- [Data extracts]
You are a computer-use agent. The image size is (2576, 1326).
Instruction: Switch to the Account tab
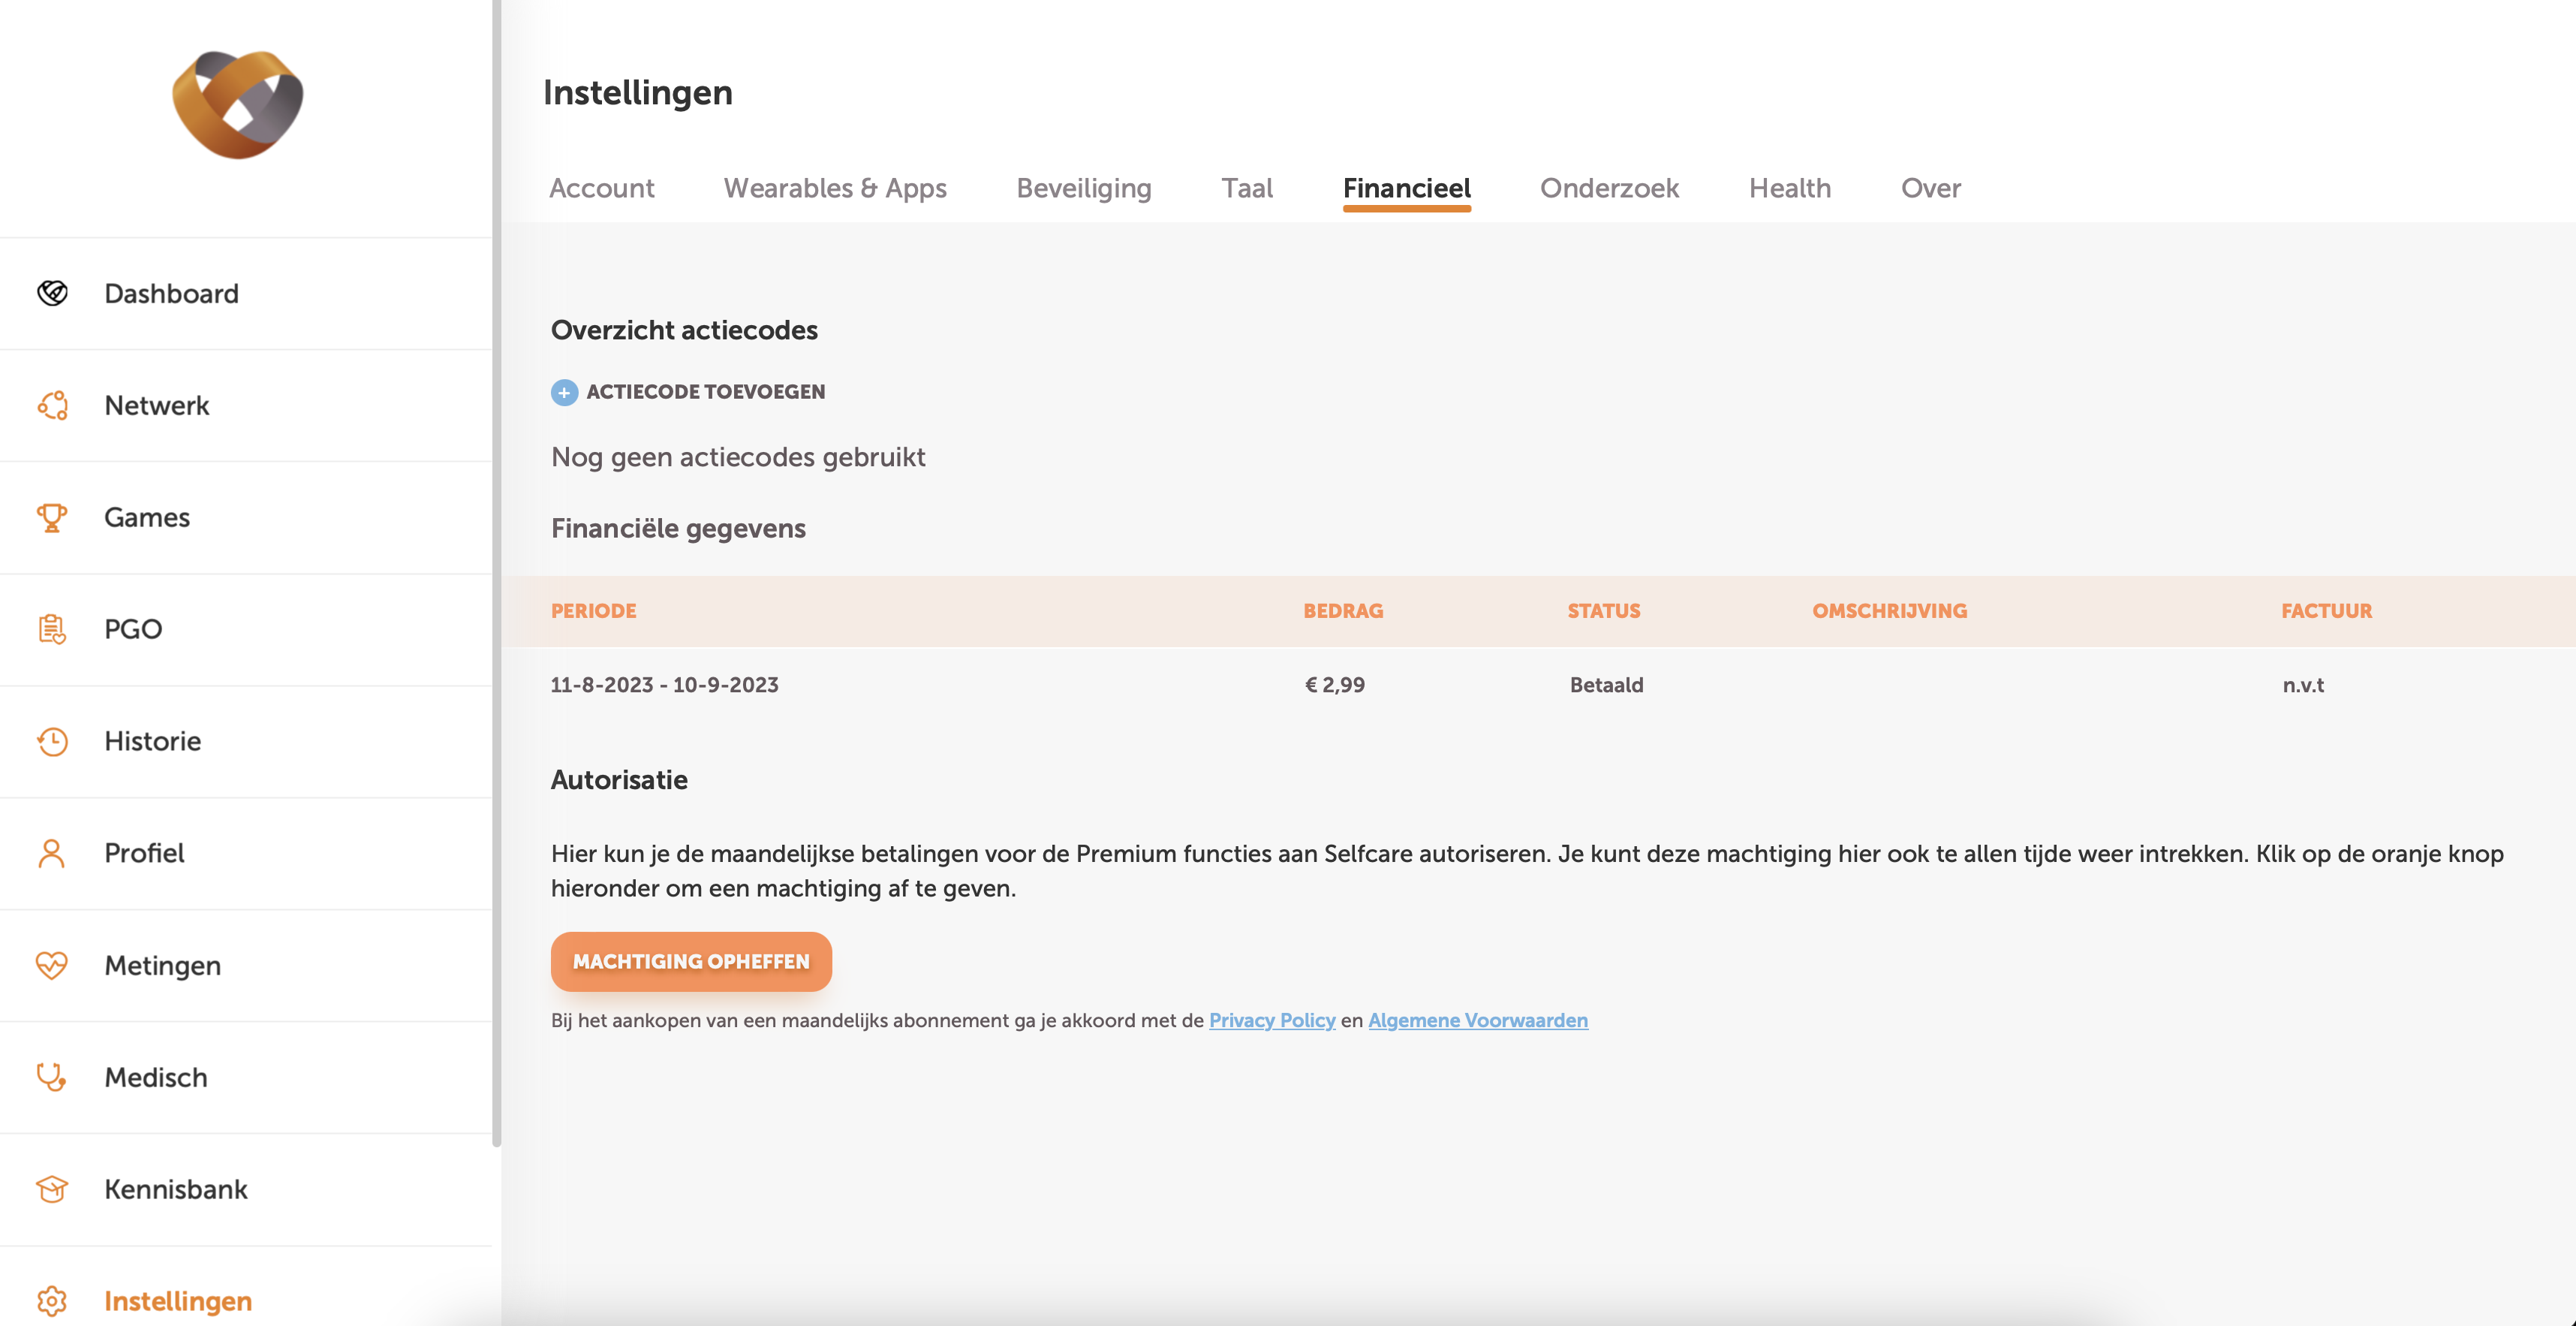coord(601,188)
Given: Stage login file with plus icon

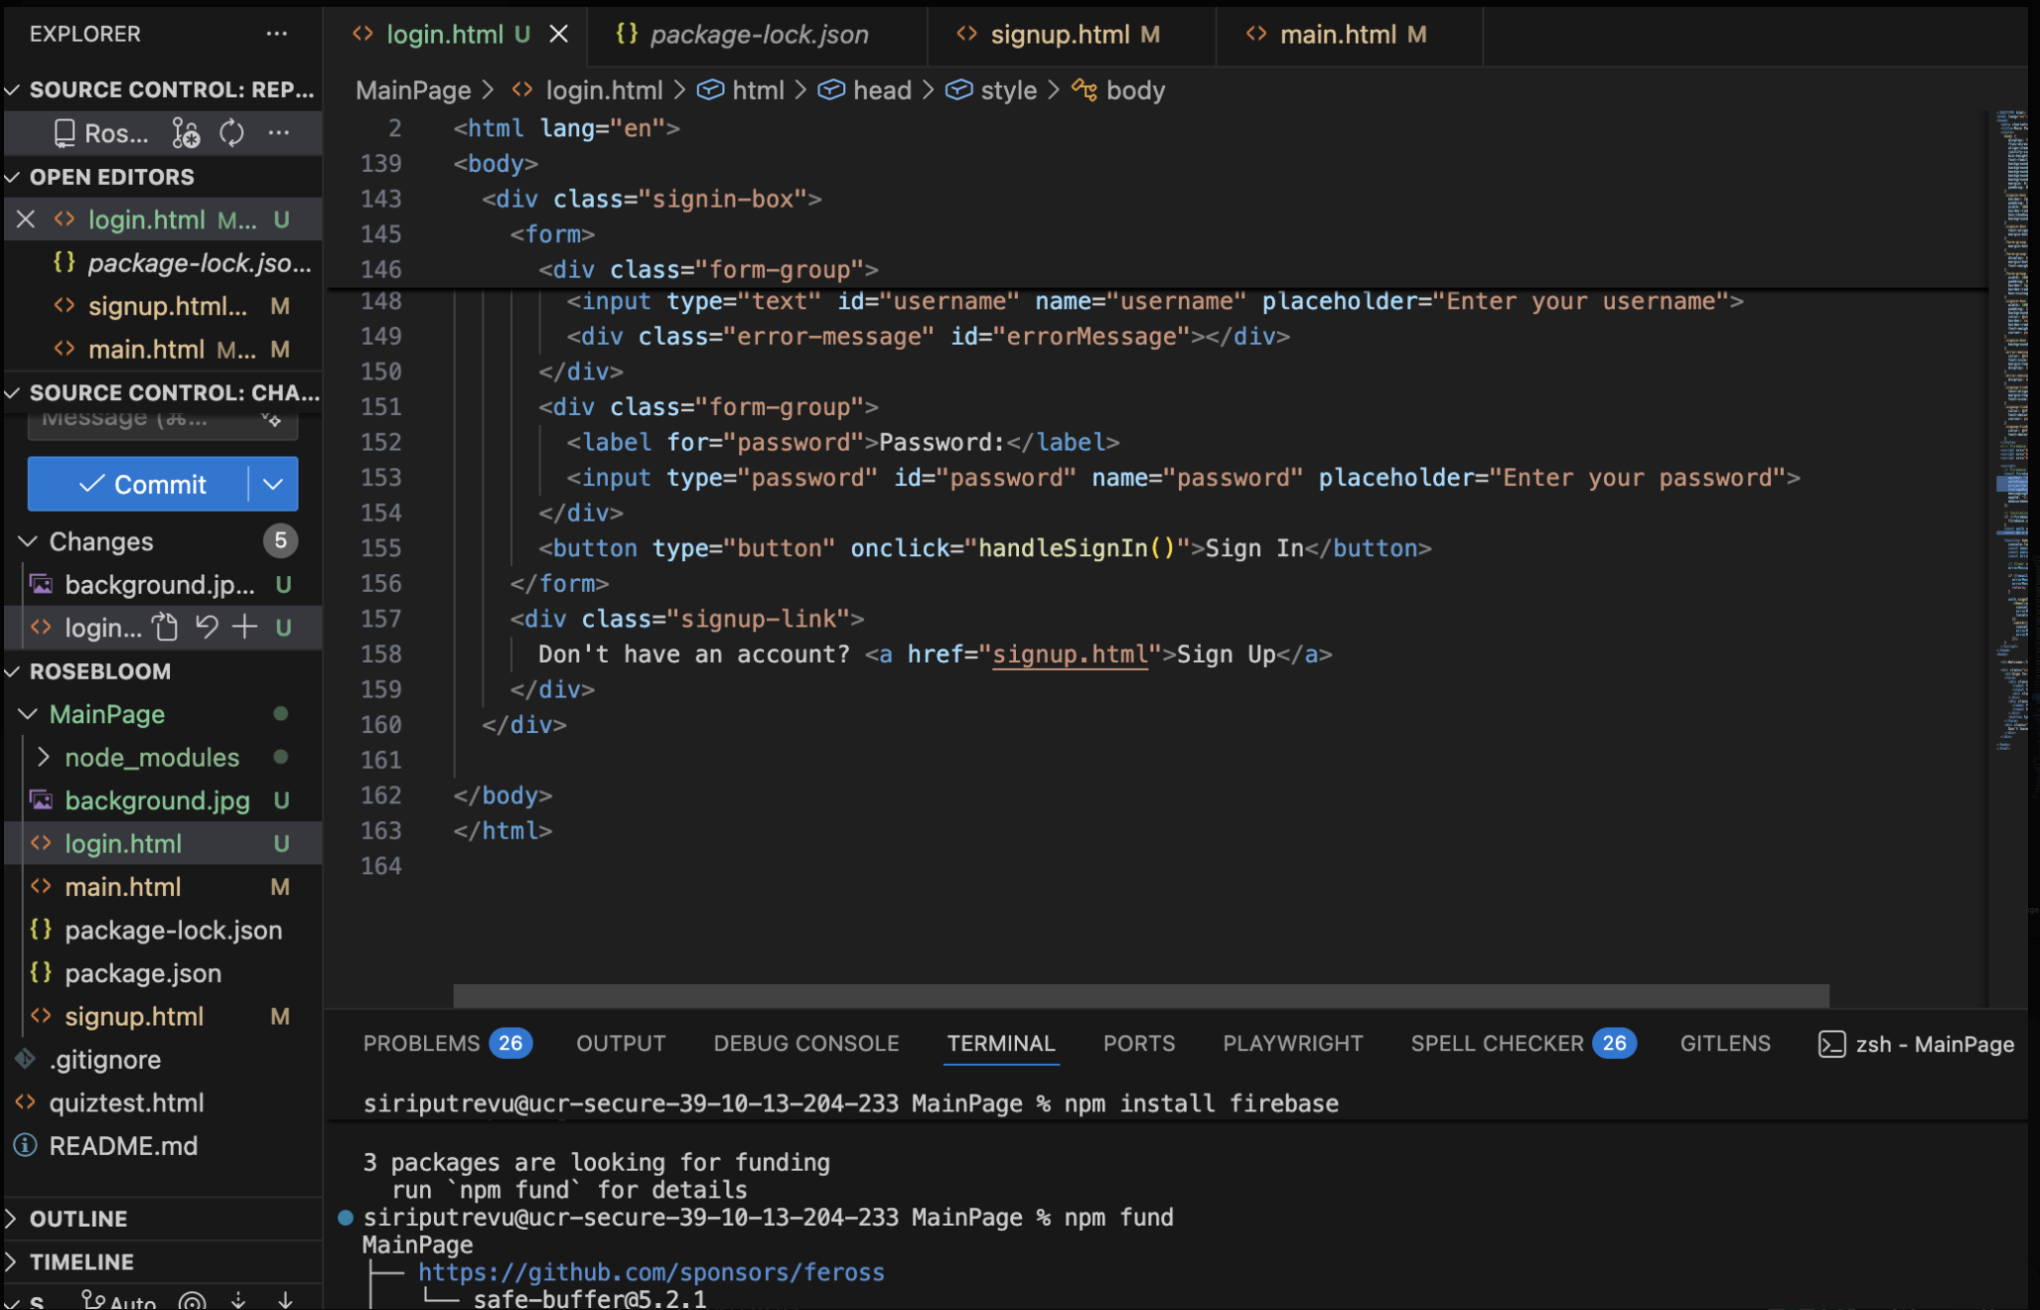Looking at the screenshot, I should [245, 627].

- [Your task] Before you return the listing, strip out its pictures; all else must match exactly.

- [Solution for this task]
You are a computer-use agent. The image size is (2576, 1326).
Instruction: Switch to the Account tab
coord(601,188)
Given: Stage login file with plus icon

Looking at the screenshot, I should [245, 627].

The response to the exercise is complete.